● **What this task involves**: Pull out every line of the listing below where "agent" appears.

::: Dataset records

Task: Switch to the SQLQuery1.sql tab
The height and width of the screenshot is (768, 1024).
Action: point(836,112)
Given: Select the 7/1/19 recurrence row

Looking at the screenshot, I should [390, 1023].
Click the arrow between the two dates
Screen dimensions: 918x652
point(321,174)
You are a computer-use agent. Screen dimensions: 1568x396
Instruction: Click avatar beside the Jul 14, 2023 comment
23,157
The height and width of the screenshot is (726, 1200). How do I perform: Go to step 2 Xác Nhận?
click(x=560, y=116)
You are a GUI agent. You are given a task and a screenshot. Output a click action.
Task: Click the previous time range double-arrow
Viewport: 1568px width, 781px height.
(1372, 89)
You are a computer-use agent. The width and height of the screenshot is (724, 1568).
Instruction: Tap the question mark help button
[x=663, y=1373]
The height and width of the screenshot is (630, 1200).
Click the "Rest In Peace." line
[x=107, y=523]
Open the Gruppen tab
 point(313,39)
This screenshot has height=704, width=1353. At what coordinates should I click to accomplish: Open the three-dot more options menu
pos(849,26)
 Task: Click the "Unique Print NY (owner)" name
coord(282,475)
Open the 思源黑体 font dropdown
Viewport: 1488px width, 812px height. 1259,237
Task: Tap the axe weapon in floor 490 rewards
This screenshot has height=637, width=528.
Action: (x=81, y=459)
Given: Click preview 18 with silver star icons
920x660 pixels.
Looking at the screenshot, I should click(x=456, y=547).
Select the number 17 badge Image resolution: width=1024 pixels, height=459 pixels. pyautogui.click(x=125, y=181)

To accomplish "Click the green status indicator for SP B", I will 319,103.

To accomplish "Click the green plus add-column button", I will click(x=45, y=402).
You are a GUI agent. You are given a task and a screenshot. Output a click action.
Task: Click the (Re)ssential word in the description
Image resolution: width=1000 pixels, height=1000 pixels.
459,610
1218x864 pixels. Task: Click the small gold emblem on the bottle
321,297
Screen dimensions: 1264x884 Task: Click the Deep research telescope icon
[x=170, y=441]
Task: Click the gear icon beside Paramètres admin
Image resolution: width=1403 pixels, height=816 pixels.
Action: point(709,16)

::::::

● **Result for this task**:
You are a computer-use agent. Screen dimensions: 1568x396
You are a GUI agent. You are given a task and a screenshot. Output a click action.
You are a computer-use agent. The width and height of the screenshot is (724, 1568).
You are a GUI agent. You are given a task and a screenshot. Output a click action.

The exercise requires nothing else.